WHAT IS BEING ASKED:
A verbatim copy of the line containing "This screenshot has width=474, height=691." and all lines after it, up to and including the final line of the records, is the only acceptable output.

SUPPLIED MATERIAL:
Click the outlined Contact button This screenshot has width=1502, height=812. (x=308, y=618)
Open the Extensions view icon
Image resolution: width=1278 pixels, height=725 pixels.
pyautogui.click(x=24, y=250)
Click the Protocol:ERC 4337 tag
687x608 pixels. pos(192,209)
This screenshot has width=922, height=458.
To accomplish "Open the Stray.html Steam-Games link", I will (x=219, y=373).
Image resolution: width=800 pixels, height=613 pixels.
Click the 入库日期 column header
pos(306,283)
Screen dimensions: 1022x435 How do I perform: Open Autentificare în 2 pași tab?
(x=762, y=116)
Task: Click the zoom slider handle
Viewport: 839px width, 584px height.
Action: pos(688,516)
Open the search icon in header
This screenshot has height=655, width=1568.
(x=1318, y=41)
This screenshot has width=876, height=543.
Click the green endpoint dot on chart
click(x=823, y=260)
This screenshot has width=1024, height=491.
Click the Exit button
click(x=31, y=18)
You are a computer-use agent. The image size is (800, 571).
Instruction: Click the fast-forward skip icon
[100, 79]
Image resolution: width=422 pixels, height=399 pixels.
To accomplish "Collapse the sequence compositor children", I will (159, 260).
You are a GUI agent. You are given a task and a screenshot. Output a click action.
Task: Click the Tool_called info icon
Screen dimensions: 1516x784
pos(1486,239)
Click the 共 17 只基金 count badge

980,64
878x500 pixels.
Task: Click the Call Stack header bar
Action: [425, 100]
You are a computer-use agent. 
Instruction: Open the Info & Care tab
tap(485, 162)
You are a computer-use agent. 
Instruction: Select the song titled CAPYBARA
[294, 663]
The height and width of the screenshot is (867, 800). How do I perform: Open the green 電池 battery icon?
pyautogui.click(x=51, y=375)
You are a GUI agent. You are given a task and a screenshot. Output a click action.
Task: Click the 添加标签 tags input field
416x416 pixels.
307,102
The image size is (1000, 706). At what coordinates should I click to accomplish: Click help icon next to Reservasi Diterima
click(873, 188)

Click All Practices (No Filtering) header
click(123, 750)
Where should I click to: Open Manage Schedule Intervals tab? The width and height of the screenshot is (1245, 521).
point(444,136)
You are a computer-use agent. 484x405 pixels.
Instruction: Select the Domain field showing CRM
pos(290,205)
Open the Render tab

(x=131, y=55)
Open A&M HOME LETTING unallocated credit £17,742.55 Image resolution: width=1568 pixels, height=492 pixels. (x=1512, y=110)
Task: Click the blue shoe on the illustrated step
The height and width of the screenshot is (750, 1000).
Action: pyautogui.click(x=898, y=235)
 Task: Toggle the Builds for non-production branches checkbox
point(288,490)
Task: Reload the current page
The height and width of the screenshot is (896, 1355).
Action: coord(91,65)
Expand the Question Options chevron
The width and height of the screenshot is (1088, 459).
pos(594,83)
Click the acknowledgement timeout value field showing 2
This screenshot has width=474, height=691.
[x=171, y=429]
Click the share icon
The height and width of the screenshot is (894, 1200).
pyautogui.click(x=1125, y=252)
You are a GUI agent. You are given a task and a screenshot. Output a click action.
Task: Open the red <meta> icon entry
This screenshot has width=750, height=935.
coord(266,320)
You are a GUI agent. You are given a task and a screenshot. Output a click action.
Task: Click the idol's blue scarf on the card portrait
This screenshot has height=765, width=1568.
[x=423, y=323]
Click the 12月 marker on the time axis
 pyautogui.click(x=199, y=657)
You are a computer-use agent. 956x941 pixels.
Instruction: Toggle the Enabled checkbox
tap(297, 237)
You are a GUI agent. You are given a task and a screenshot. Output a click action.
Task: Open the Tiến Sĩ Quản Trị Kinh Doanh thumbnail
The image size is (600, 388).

RESPONSE BOX:
This screenshot has width=474, height=691.
[x=171, y=429]
Click the share icon
The height and width of the screenshot is (894, 1200).
pyautogui.click(x=1125, y=252)
You are a GUI agent. You are given a task and a screenshot. Output a click action.
Task: Open the red <meta> icon entry
This screenshot has width=750, height=935.
coord(266,320)
You are a GUI agent. You are given a task and a screenshot. Output a click action.
Task: Click the idol's blue scarf on the card portrait
This screenshot has height=765, width=1568.
[x=423, y=323]
Click the 12月 marker on the time axis
 pyautogui.click(x=199, y=657)
You are a computer-use agent. 956x941 pixels.
Instruction: Toggle the Enabled checkbox
tap(297, 237)
You are a GUI agent. You are given a task and a screenshot. Output a click action.
Task: Open the Tiến Sĩ Quản Trị Kinh Doanh thumbnail
The image size is (600, 388).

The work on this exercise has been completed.